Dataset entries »
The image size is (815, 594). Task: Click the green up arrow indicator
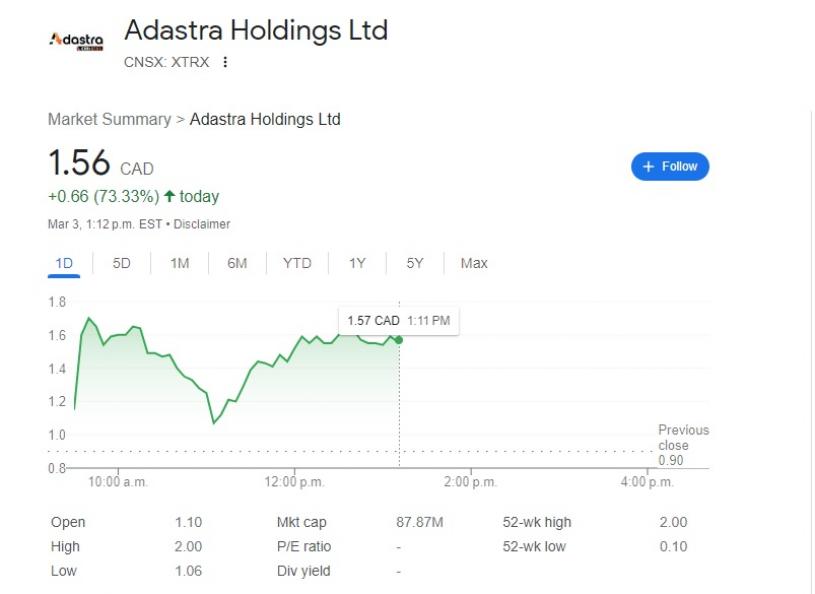(169, 196)
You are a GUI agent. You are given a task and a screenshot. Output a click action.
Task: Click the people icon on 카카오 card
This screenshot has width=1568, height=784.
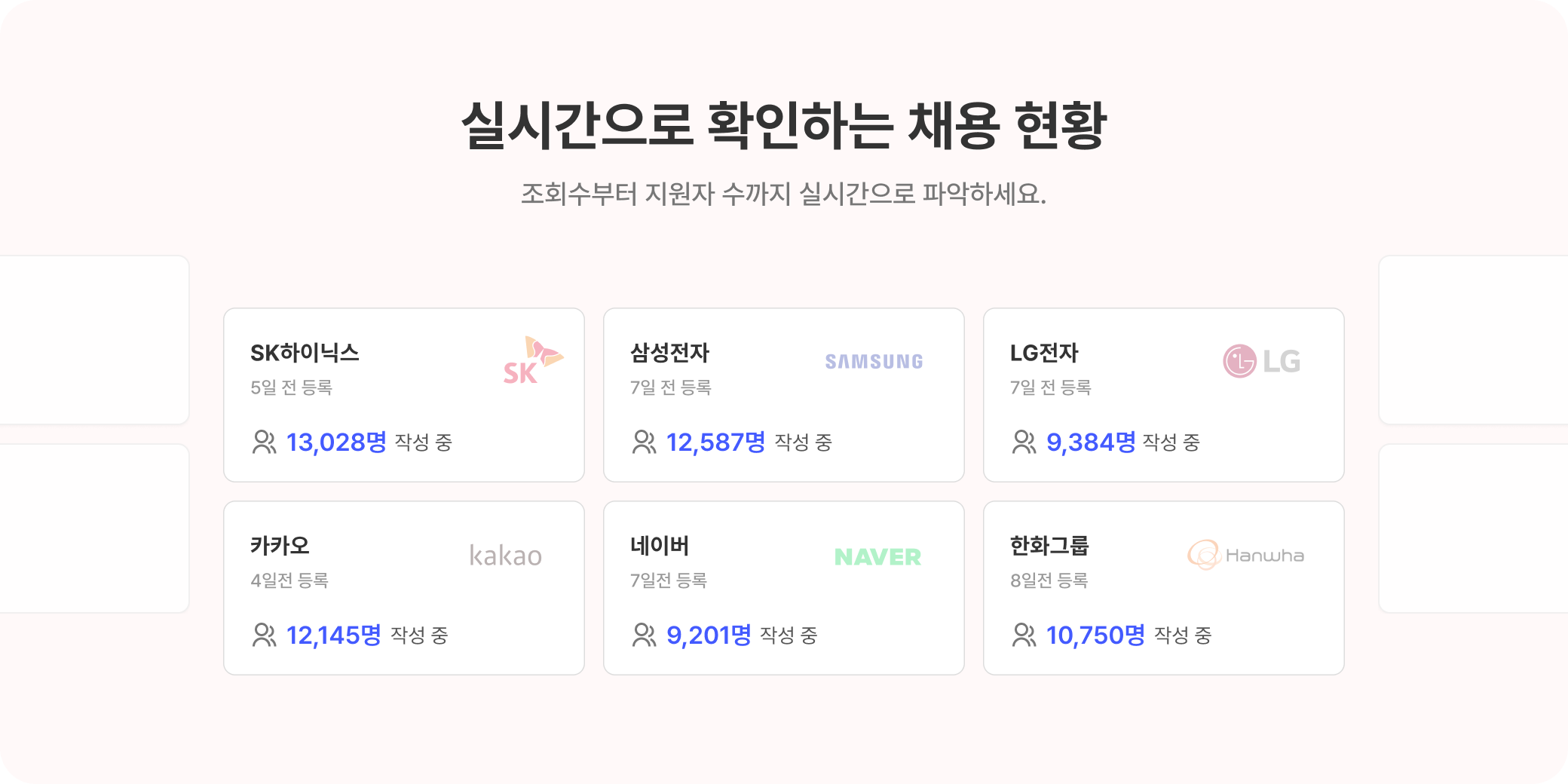pyautogui.click(x=264, y=635)
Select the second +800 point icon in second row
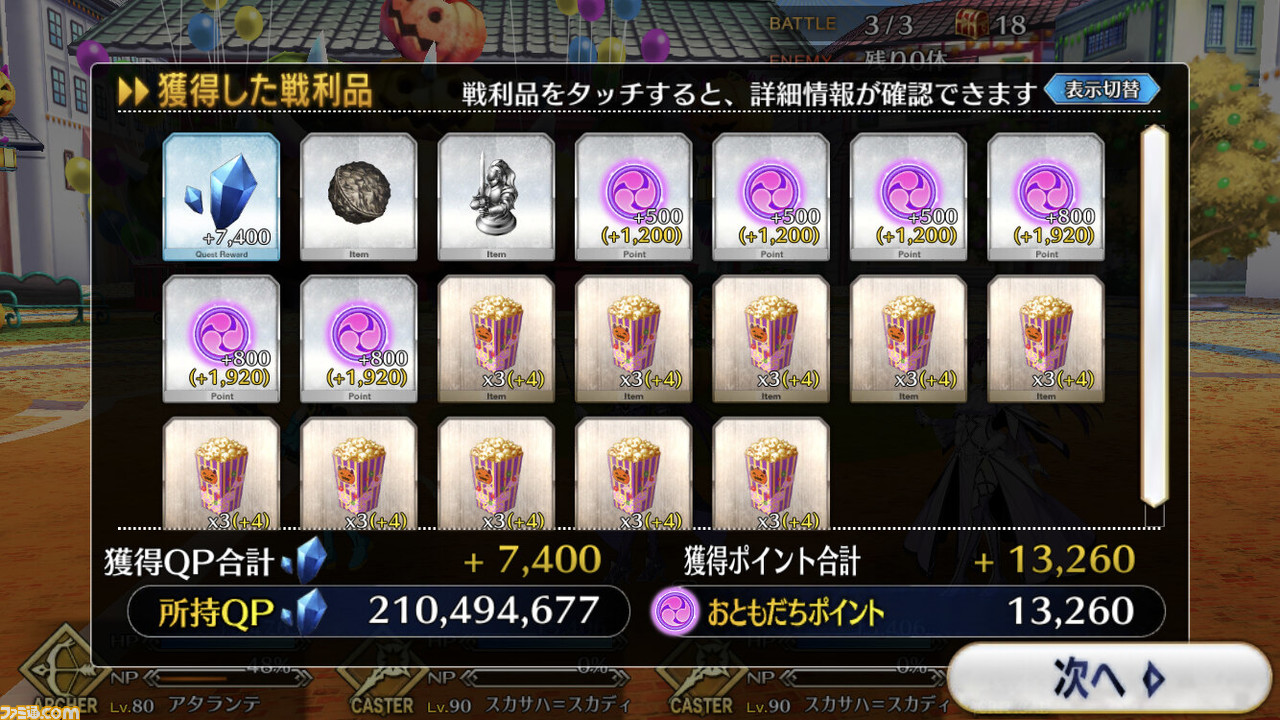 (x=359, y=339)
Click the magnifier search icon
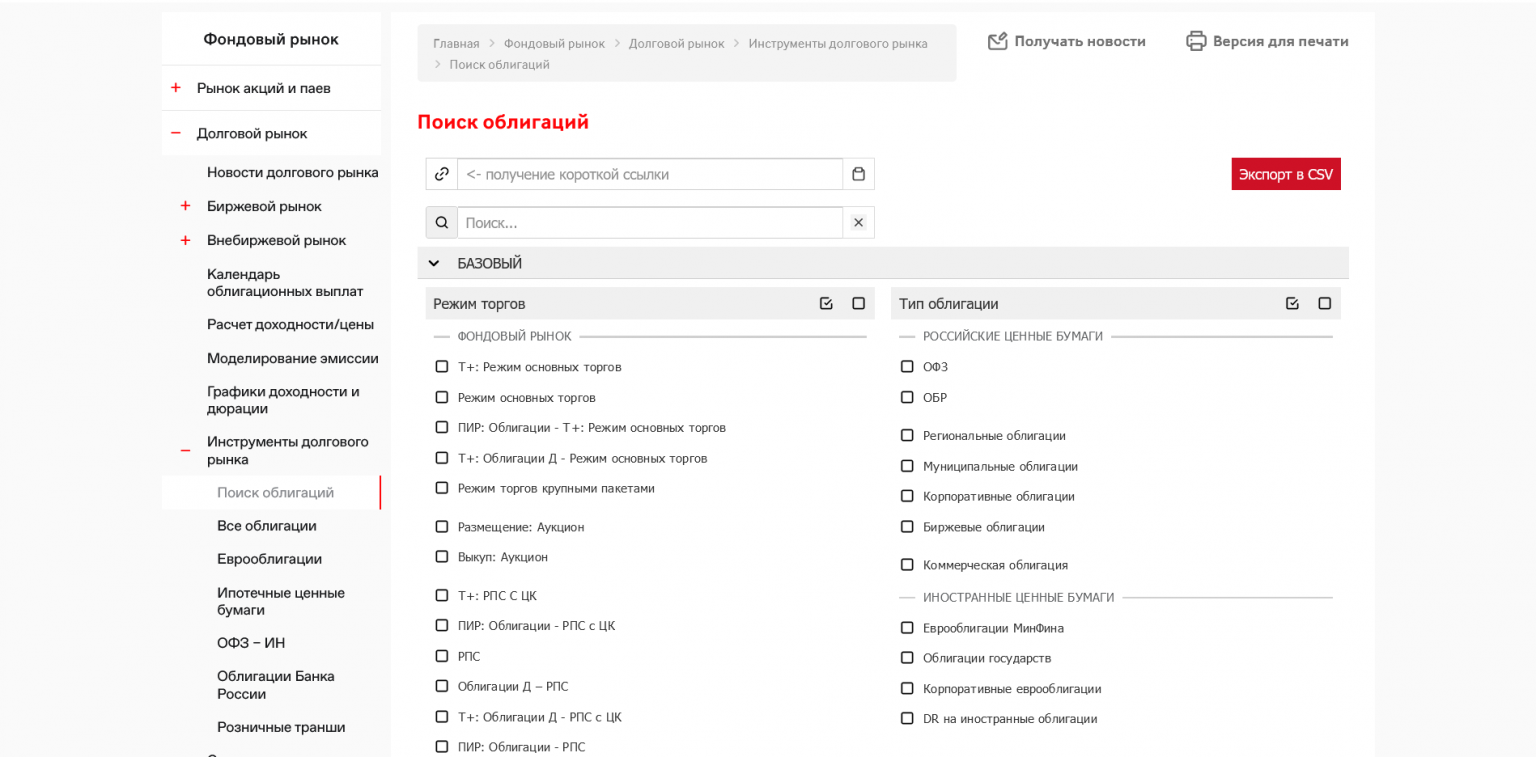 pyautogui.click(x=441, y=222)
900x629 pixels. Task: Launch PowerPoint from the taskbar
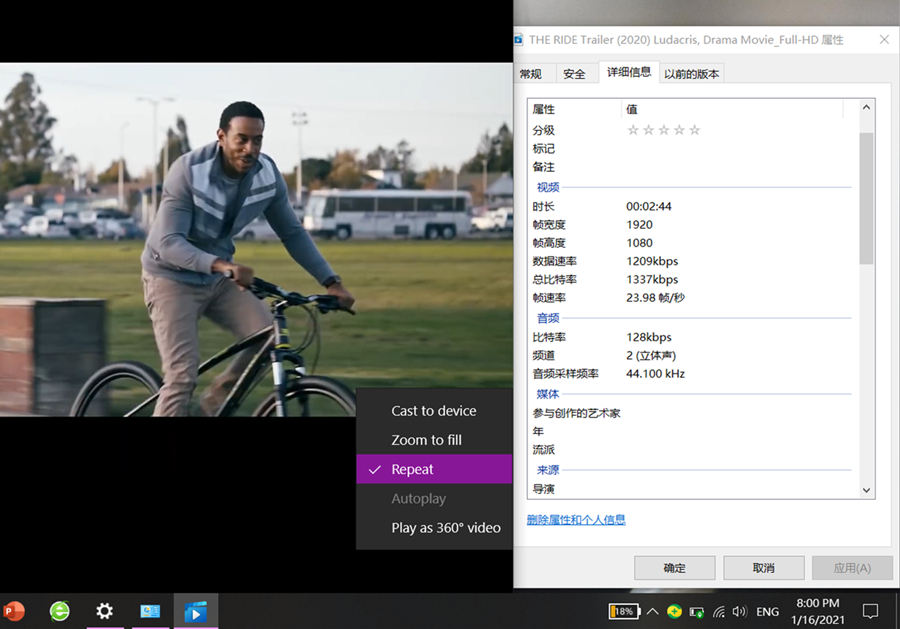(14, 611)
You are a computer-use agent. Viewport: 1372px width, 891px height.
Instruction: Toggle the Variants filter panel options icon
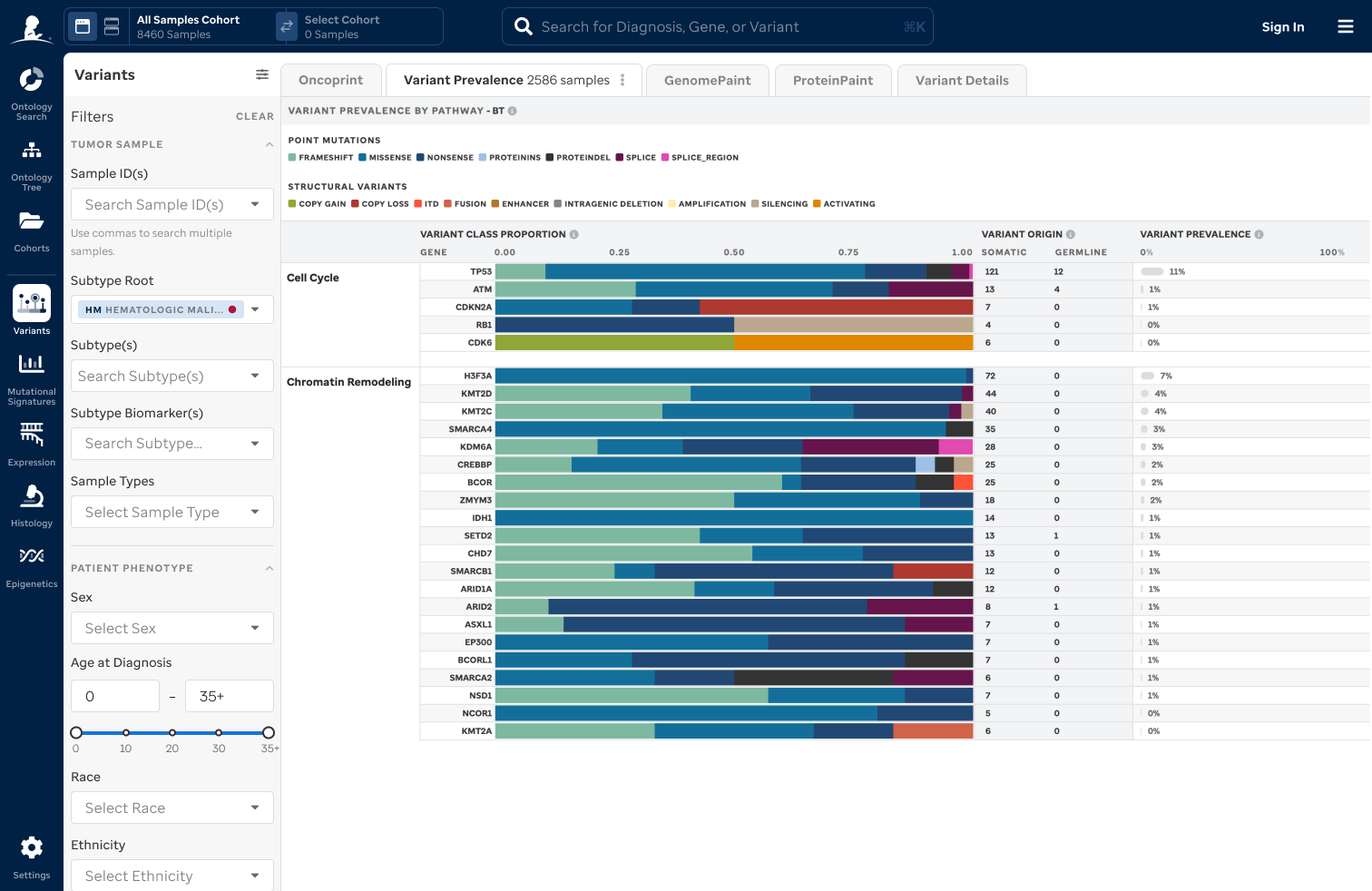(262, 75)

About this exercise »
Using the records above, output an exact copy without any pictures.

Solved problem »
The image size is (815, 594). Task: Click the green up arrow indicator
(169, 196)
You are a GUI agent. You are given a task and a screenshot. Output a click action.
Task: Click the people icon on 카카오 card
This screenshot has width=1568, height=784.
pyautogui.click(x=264, y=635)
Select the second +800 point icon in second row
 (x=359, y=339)
Click the magnifier search icon
 pyautogui.click(x=441, y=222)
900x629 pixels. Task: Launch PowerPoint from the taskbar
(14, 611)
You are a computer-use agent. Viewport: 1372px width, 891px height.
Instruction: Toggle the Variants filter panel options icon
(262, 75)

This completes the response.